We heard all the old standbys without which no childhood is complete. “All of my friends get to A, B and C,” they’d say. This could be anything from staying up all night to playing video games ‘til their eyeballs fell out to adopting a food pyramid made entirely of candy.
Then this, “None of my friends have to X, Y or Z.” This ran the gamut from “clean their rooms” to “take out the trash” to “lift a finger.” Having made their point with clever flip charts and graphs, the disgruntled colonists would rest their case.

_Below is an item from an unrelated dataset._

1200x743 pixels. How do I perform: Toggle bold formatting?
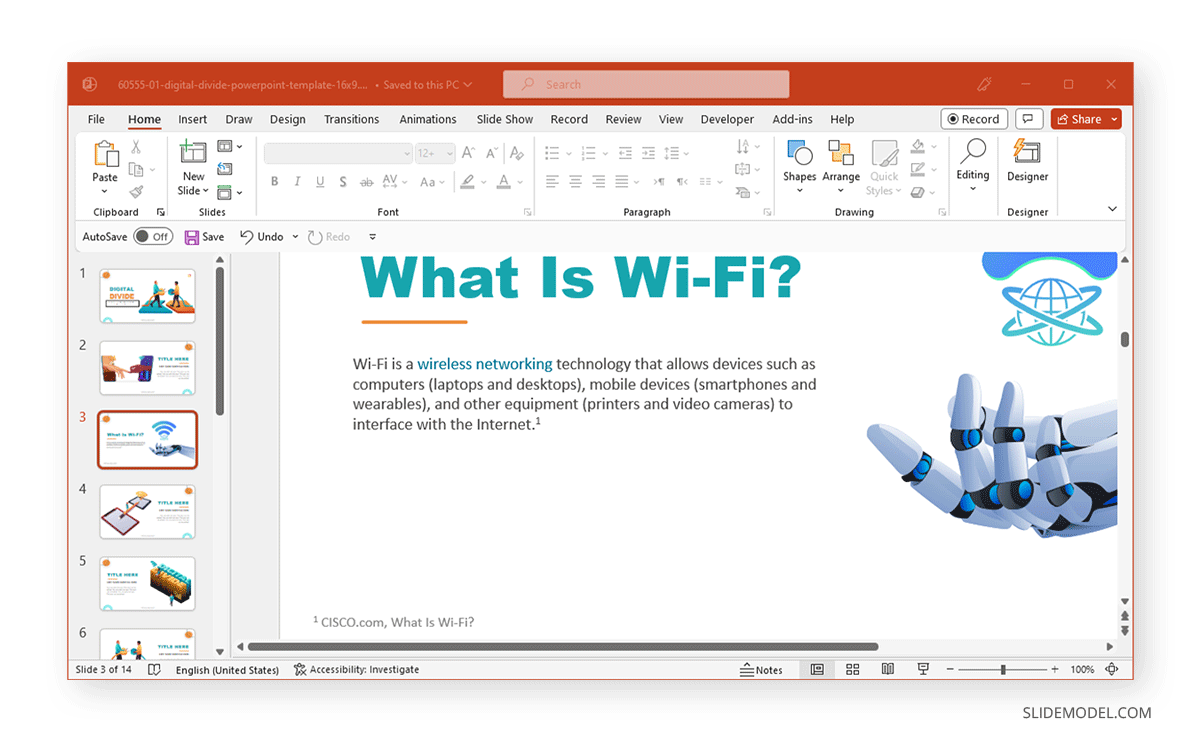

Which is when the British (aka Local Authorities) would repeat the old standbys without which no parental career is ever complete. “If all of your friends jumped off of a cliff like little lemmings, would you jump, too?” And, “If you’re really that hungry, you can have seconds on broccoli.” And this: “I have a degree in slave driving from the University of Egypt. I can’t let it go to waste.”
If those staging the coup would pull a face or roll their eyes, we’d use one more. “Your face could freeze like that, you know.”
No, this wasn’t a vote center on hot-button issues. You had to draw your battle lines, parents did, because once you had more than two, you were outnumbered. And that’s when anarchy could break out.
In my family of origin, the count was 3-2. Three kids, two parents. But in Mr. Schrock’s family, it stood at 5-2, overwhelming odds in anyone’s book.
They were a pack, those five, having arrived in exactly six years. A little herd’s what they were, able to start a revolution at the drop of a cookie box. It was especially disconcerting when they revolted en masse in the back of the family station wagon. With no seat belt laws, things could go to a very hot place in a proverbial hand basket, and fast.